By Trillia J. Newbell (InterVarsity Press)

Unlike many Christian speakers and writers, Trillia Newbell grew up an atheist. Today the University of Tennessee graduate serves as director of community outreach for the Ethics and Religious Liberty Commission of the Southern Baptist Convention. As a high school track state champion, Trillia learned the importance of endurance and understands as a believer the magnitude of Sacred Endurance: Finding Grace and Strength for a Lasting Faith.

The author begins with the story of Mahalia Jackson singing “How I Got Over” prior to Martin Luther King Jr.’s famous “I Have a Dream” speech. Using Scripture, personal stories, relatable examples and practical advice, Newbell takes the reader from the starting blocks of God’s call to “press on toward the goal” through the curves and straightaways of life to crossing the finish line.
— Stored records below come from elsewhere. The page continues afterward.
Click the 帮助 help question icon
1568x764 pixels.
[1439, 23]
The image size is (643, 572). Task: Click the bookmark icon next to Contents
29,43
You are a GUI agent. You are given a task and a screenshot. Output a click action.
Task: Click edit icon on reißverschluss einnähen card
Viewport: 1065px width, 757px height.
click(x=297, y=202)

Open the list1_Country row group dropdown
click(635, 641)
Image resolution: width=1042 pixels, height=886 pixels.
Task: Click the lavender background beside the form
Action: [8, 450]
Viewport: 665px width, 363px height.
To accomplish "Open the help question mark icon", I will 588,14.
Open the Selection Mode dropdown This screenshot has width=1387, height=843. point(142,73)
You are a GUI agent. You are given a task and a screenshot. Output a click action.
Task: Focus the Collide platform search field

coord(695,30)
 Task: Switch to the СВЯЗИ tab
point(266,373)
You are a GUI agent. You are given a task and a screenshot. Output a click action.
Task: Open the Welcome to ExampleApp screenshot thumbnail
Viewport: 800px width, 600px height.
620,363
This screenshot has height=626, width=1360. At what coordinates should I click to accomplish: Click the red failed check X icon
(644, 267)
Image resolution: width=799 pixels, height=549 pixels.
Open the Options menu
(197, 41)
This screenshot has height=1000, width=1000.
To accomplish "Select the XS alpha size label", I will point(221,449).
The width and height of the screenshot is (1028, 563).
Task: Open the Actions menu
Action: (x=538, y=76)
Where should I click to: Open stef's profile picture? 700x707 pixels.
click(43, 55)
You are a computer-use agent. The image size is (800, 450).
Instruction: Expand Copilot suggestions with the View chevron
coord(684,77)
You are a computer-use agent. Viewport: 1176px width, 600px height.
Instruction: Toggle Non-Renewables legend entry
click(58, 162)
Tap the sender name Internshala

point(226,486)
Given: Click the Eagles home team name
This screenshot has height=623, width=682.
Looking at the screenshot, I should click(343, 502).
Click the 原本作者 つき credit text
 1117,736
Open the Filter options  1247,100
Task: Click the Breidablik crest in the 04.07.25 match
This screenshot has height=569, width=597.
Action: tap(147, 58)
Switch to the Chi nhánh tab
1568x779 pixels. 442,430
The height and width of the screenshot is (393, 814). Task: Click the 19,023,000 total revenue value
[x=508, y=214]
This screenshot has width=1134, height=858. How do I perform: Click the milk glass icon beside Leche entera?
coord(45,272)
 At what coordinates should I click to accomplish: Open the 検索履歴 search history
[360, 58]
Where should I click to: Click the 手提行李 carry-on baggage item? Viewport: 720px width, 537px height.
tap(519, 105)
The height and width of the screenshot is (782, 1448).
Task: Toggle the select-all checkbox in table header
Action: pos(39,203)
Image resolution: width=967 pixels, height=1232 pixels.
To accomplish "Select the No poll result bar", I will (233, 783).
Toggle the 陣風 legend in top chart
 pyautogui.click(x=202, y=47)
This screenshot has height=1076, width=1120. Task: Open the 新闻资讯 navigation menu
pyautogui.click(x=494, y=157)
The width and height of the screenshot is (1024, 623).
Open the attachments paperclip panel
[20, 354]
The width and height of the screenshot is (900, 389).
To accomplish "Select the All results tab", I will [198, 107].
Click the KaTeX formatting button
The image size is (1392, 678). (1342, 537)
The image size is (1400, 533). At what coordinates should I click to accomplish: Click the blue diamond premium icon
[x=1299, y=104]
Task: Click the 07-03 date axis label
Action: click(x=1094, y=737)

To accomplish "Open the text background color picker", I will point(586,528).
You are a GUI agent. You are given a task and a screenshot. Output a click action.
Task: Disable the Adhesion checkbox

Chapter titles include “Enduring and the Mind,” “The Heart Needed, the Strength Supplied” and “Falling and Getting Up.” The wife and mother of two school-age children covers such topics as grace, anxiety, suffering, freedom, focus, faith, prayer, pain, belief, complacency, confusion and clarity. She emphasizes the importance of the “great cloud of witnesses” and the church. An appendix examines what happens when a Christian doesn’t endure, and discussion questions facilitate group study.

Trillia Newbell admits she had the talent to run track in college but not the heart to endure. Her book provides insight not only into the principles of running “the race that is set before us” but also the heart needed to finish. Worthy to be heavily underlined or marked with a myriad of post-its, Sacred Endurance should be read and referred to again and again.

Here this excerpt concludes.